As próximas eleições ocorrerão, sem dúvida, em cenário bastante diferente daqueles que vimos até hoje, pois é indiscutível que o Brasil, com a crise e apesar dela, tem conseguido obter alguns ganhos institucionais importantes, na medida em que a população mais informada (a imprensa continua livre) também está envolvida e percebeu, de forma clara e inequívoca, que a movimentação política e o voto são importantes na vida dos cidadãos e que a Democracia, mais representativa, é meio à consecução do progresso e bem-estar de todos. Passou-se a acreditar que gente poderosa também responde à justiça, pode ser presa como qualquer outro cidadão e que crimes comuns não podem e não devem ser politizados, mas sim, limitados às páginas dos assuntos policiais. E as classes políticas e dirigentes, sob o risco e o medo de ‘perderem os dedos’, devem ter entendido que precisarão ter respostas imediatas a esses anseios. Além do que:

  1. As taxas de crescimento econômico serão menores se comparadas com aquelas vislumbradas ainda recentemente. O próprio BNDES (“Perspectivas DEPEC 2018”) conclui que nos próximos 5 anos, para que não haja pressões inflacionárias, o máximo de crescimento a ser alcançado será de 3% aa);
  2. A incapacidade de equacionar ou resolver, no curto prazo, os déficits orçamentários e a dívida pública, aumentarão os riscos e o custo do dinheiro e diminuirá investimentos;
  3. O cenário externo mais instável (Argentina, juros americanos, preço do petróleo e queda do comércio global) poderá transferir investimentos dos emergentes para os países mais avançados;

Considerando as atuais circunstâncias e mesmo que ainda o futuro nos traga muitas incertezas e dificuldades, é fundamental não acreditar que tudo está errado e que tudo precisa ser mudado. O Brasil tem boas reservas, contas externas saudáveis, inflação sob controle e taxas de juros ‘mais ou menos civilizadas’. Tem um povo trabalhador e suas instituições democráticas, com todas as dificuldades postas, continua trabalhando de forma livre. Mas é preciso agir, com cuidado e concretamente, de forma a não alimentar radicalismos, populismo e a crença de que existem soluções fáceis para nossos problemas, tão complexos.

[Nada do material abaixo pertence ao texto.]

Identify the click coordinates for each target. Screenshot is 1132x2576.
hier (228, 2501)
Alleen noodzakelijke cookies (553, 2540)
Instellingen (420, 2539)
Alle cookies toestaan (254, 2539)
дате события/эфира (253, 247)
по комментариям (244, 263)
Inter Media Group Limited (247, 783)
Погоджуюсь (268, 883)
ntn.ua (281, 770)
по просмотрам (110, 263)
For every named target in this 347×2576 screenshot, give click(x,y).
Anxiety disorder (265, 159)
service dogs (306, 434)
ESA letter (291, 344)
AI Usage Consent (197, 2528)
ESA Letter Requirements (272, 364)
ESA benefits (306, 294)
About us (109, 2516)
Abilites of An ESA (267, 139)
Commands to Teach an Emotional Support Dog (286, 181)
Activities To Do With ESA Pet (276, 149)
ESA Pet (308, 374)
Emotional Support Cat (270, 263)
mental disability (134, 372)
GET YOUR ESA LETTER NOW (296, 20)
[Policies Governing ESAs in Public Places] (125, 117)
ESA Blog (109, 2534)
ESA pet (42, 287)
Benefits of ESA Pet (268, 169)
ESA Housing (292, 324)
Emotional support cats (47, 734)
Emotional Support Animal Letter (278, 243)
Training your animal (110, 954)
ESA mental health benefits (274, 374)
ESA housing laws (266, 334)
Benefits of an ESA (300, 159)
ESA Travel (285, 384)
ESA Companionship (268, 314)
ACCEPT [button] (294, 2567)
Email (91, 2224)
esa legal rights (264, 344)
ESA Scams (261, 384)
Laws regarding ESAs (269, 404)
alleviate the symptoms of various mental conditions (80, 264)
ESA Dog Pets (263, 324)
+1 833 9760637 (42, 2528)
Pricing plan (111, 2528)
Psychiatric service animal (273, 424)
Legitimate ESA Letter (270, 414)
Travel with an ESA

Embora a vontade política para se enfrentar esses obstáculos seja o primeiro passo, é evidente que a solução desses tipos de problemas exigirá a superação de outros obstáculos, de ordem política e/ou ideológica. E para isso é imprescindível desenvolver um canal permanente de comunicação com a sociedade para que se demonstre, com clareza e realismo, o tamanho e a gravidade da crise atual. Não há outra forma, pelo menos democrática, de comprometer e envolver a maioria da população, dos empresários e da sociedade civil, na construção desse processo reformador. Sem medo, é preciso fazer o quê precisa ser feito e as associações de classe, como a ABOL, tem obrigação de participar, seja na apresentação de propostas, naquilo que lhe diz respeito diretamente, ou no apoio de providências que melhorem o ambiente econômico, político e social do País.

A solução da crise passa pela melhoria do ambiente político, a retomada do crescimento econômico e a aprovação de um conjunto importante de reformas – políticas, econômicas e sociais. Mas somente será possível com decisiva e significativa participação do setor privado e da população, desde que se resgate a ética e a moral, a confiança e a credibilidade nas classes dirigentes do País.